Design and Analysis of Large Scale Gene Expression Experiments and the Application to Angiogenesis and Blood Vessel Maturation

Abstract

The objective of this dissertation was to develop an experimental approach and supporting software for performing and interpreting the results of micoarray-based experiments, as well as apply this approach to an experimental model of angiogenesis and blood vessel development. When this project was initiated microarray technology was in its infancy and the standard experimental design was to hybridize two samples against each other and report intensity ratios that were greater than two-fold. In order to study the changes in gene expression that occur over the course of the vascularization process, it became clear that a new approach to microarray experimental design and analysis was required. It was also clear that most researchers were ill-equipped to process and interpret the tens of thousands of data points generated by microarray experiments. To address these needs, a software package called CARMA (Computational Analysis of Replicated Measurements for Arrays) was developed to perform an analysis of variance (ANOVA) on microarray experiments that incorporate replicated measurements.
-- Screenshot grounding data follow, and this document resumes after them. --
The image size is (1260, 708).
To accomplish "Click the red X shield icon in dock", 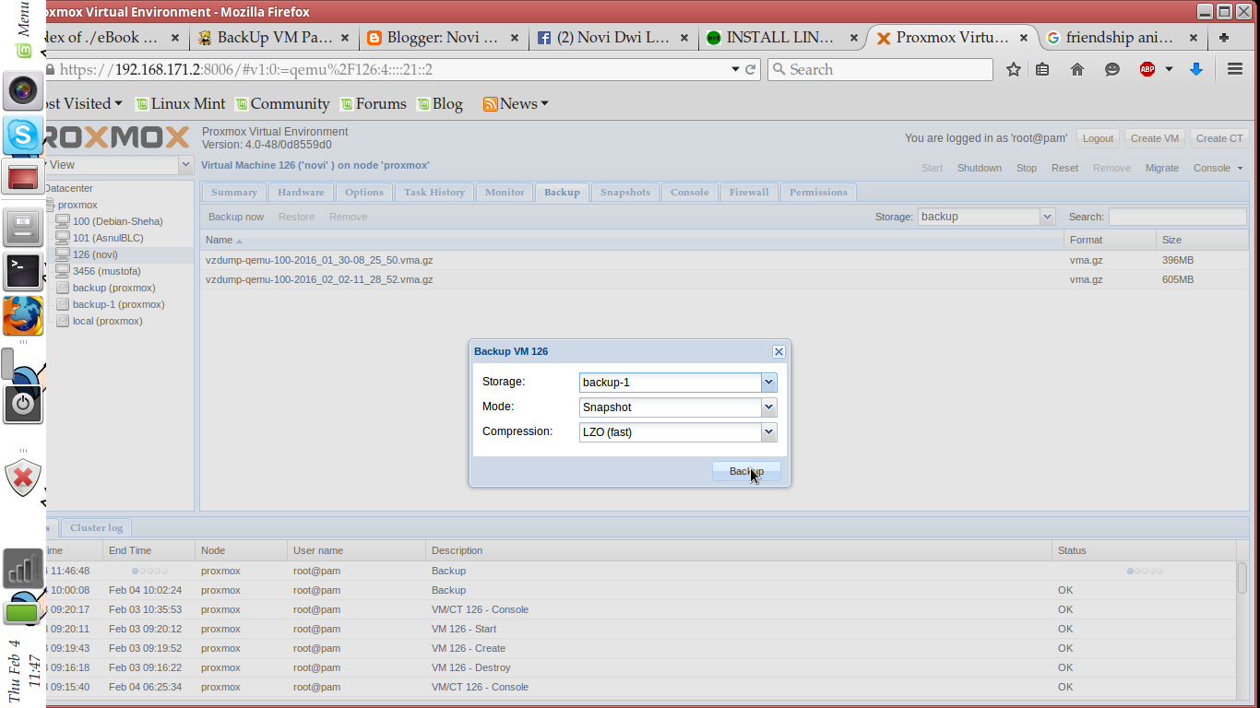I will [x=22, y=478].
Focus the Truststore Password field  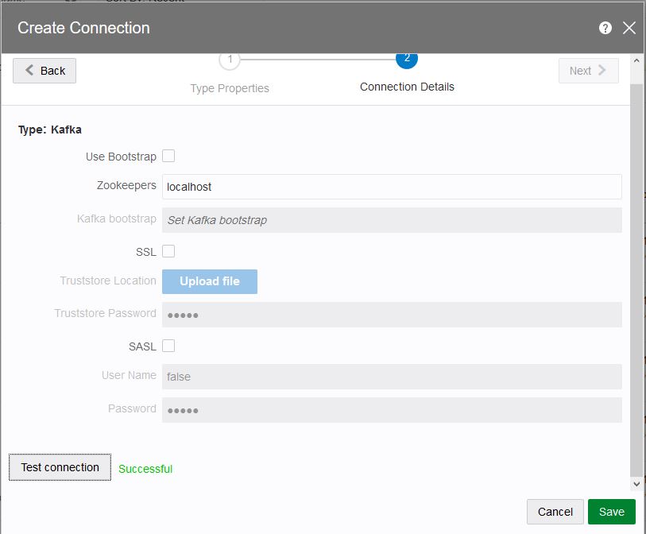pos(392,315)
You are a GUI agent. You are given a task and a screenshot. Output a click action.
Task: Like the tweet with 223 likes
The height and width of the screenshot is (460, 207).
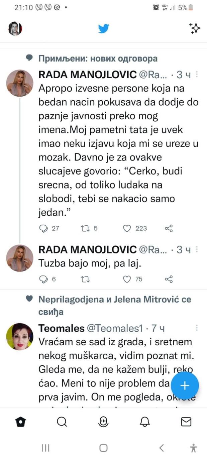point(127,229)
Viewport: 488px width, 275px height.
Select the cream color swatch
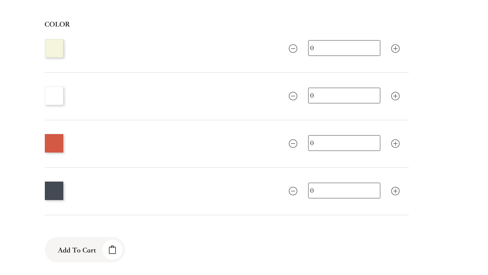(x=54, y=48)
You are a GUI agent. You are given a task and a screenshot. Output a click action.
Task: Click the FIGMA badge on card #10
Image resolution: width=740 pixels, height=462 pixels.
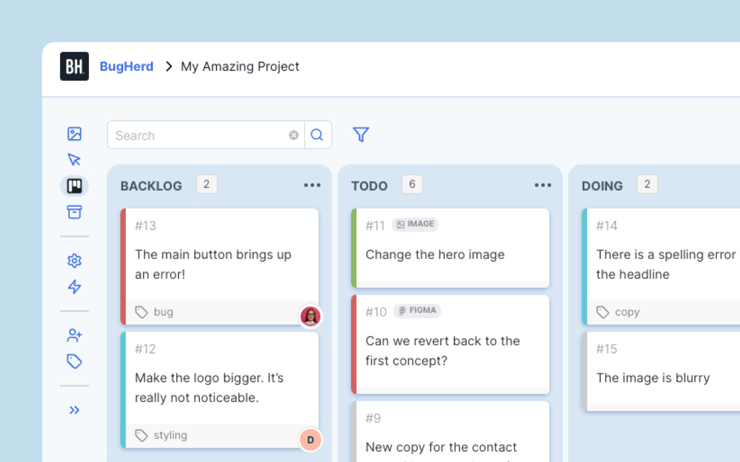coord(417,311)
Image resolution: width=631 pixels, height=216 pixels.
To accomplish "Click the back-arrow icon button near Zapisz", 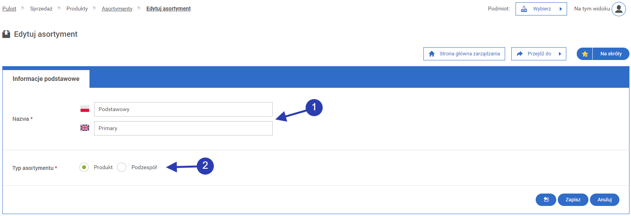I will [x=546, y=200].
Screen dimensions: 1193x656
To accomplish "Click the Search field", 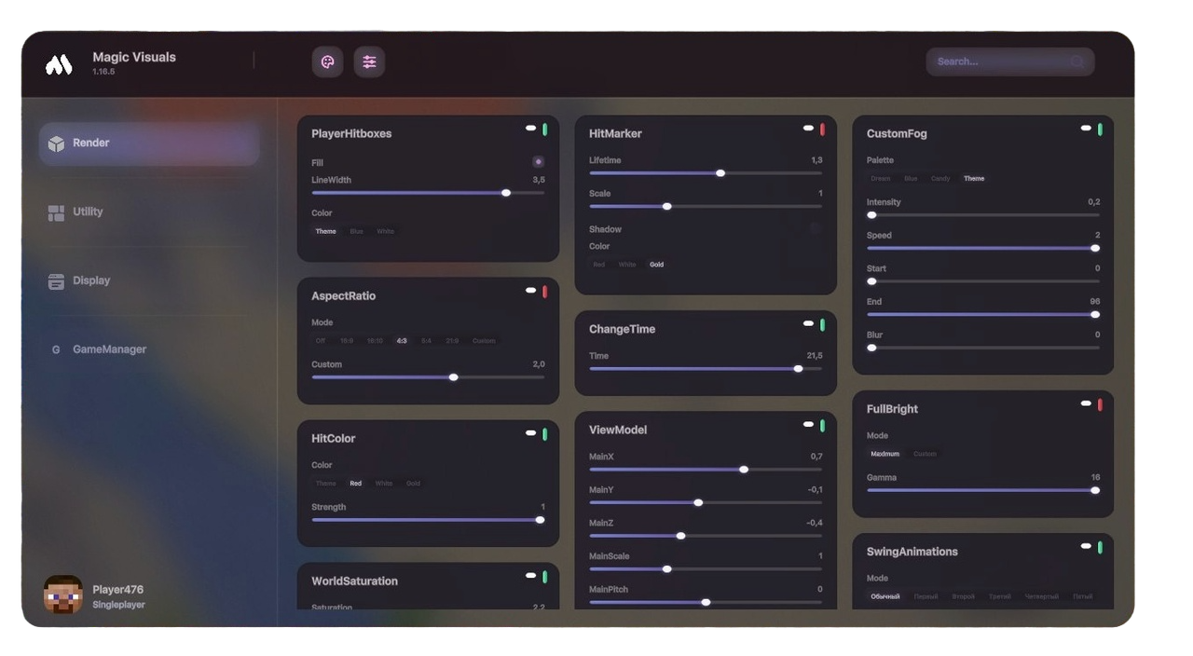I will (x=1009, y=61).
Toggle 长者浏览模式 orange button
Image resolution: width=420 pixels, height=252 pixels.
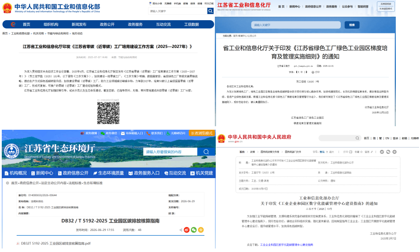(202, 133)
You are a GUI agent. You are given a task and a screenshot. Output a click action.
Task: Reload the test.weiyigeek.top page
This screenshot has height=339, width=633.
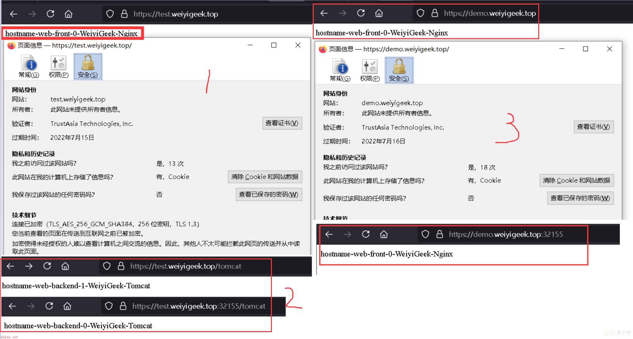click(50, 14)
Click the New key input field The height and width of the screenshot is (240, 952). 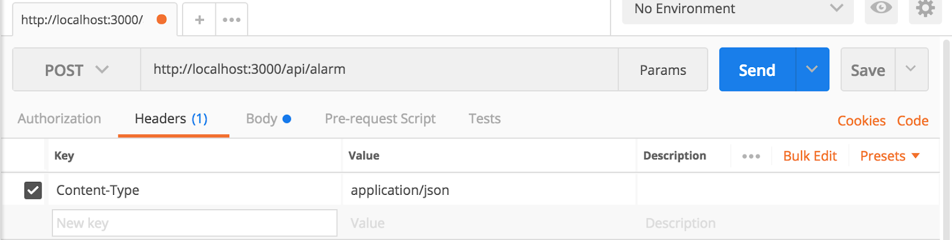195,223
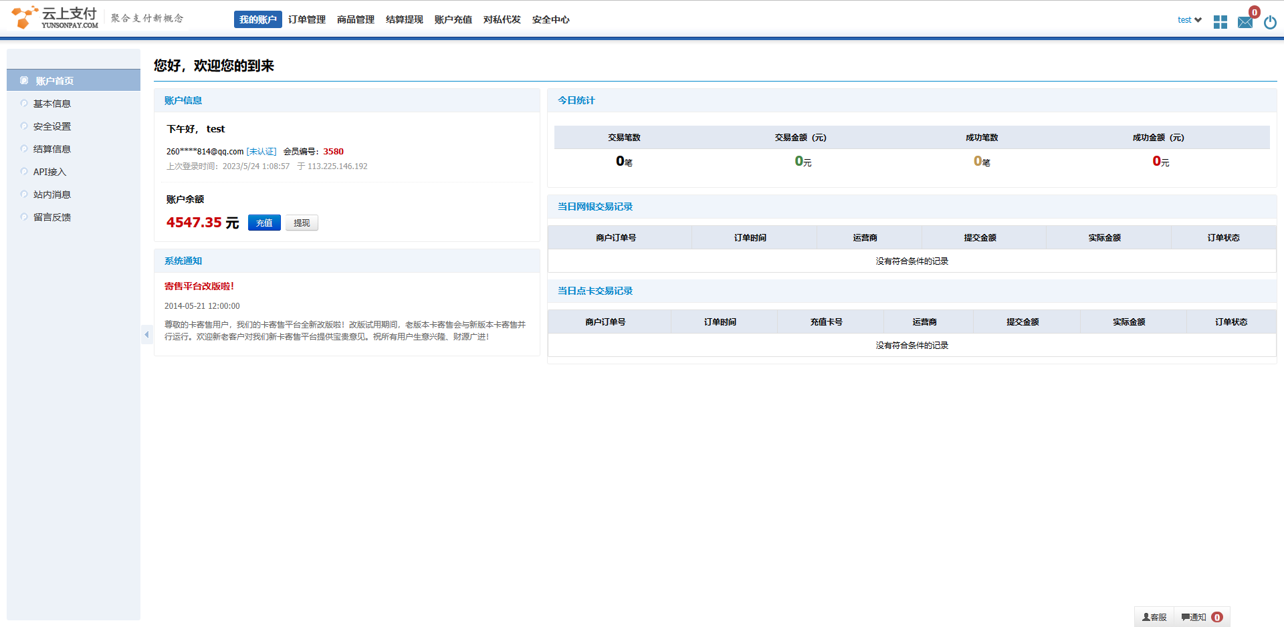Open 客服 customer service at bottom
Screen dimensions: 1284x627
(x=1154, y=617)
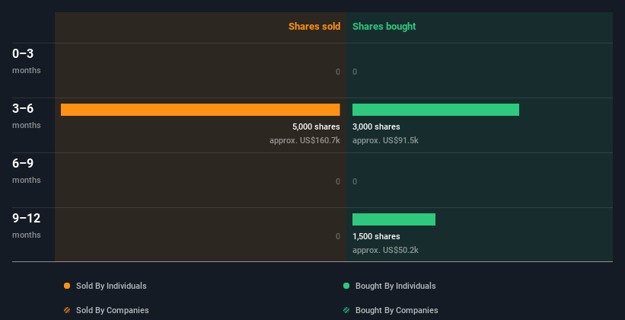Click the Shares sold column header

[x=314, y=27]
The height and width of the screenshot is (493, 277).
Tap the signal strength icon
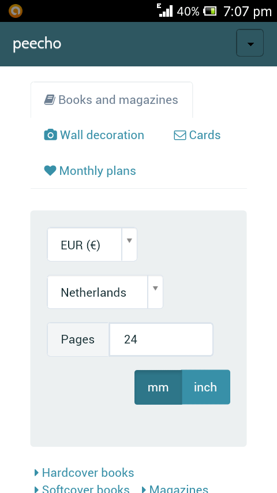pyautogui.click(x=165, y=11)
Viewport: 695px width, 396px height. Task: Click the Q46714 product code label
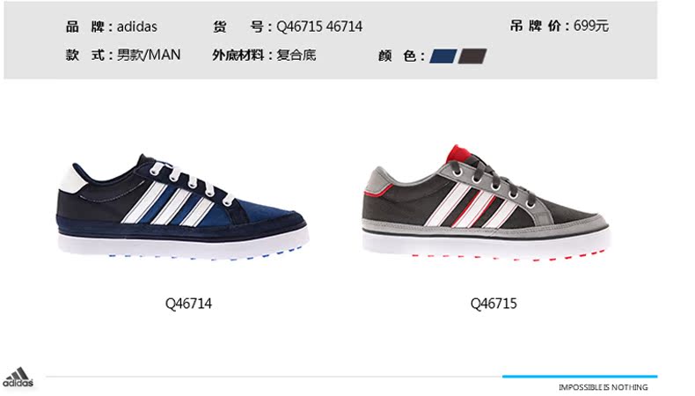coord(188,304)
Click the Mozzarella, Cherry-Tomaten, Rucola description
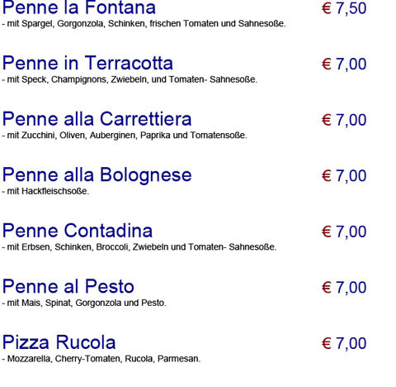Viewport: 396px width, 387px height. click(101, 359)
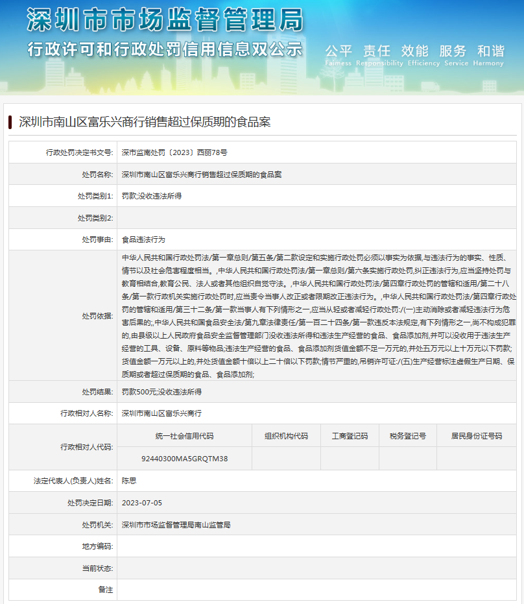Click the 居民身份证号码 column header
This screenshot has width=524, height=604.
point(477,437)
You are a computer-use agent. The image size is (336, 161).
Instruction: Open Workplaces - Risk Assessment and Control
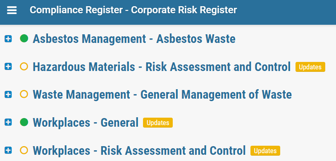click(139, 151)
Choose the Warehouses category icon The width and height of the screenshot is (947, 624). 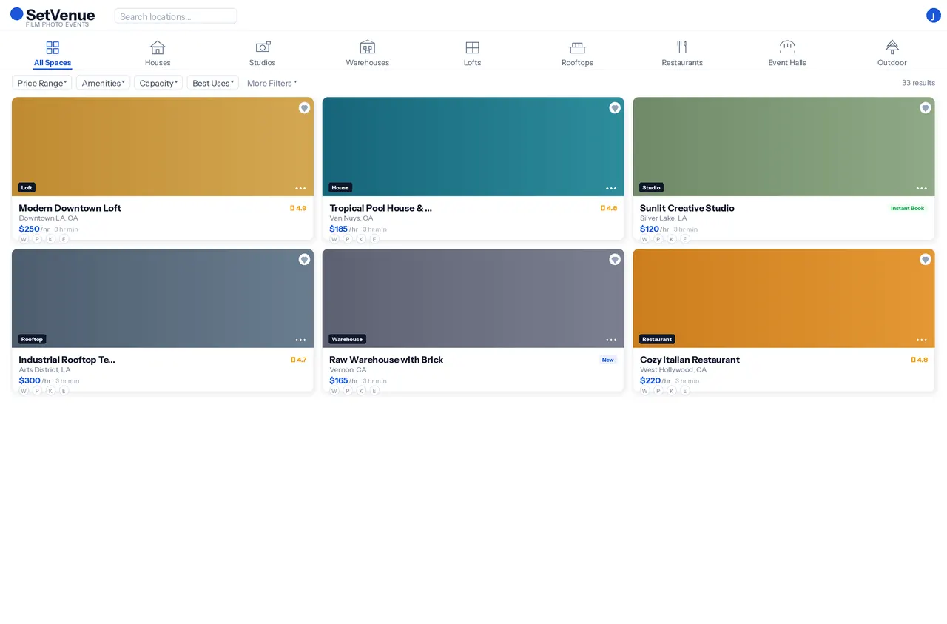367,48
Utilizing replicated measurement-based designs makes it possible to incorporate multiple samples into the experimental design and calculate both the magnitude and the statistical significance of the differences in gene expression between samples. Software was also developed to implement and compare different algorithms and distance metrics for performing hierarchical clustering. Hierarchical clustering groups genes together based on the similarity of their expression profiles, and is used to reduce the complexity of a microarray dataset and identify genes that may be involved in the same or related processes or under similar types of transcriptional control. Utilizing simulated datasets containing known clusters of genes, the ability of each each algorithm/distance metric combination to recover the original clusters was evaluated. Lastly, both CARMA and hierarchical clustering were utilized to analyze changes in gene expression during the process of vascularization in an experimental model of angiogenesis and blood vessel maturation. Based on high-level patterns of gene expression and morphological measurements obtained using this model, a multi-phase model of angiogenesis-based vascularization is presented consisting of an initial angiogenic phase, followed by a maturation and network remodeling phase.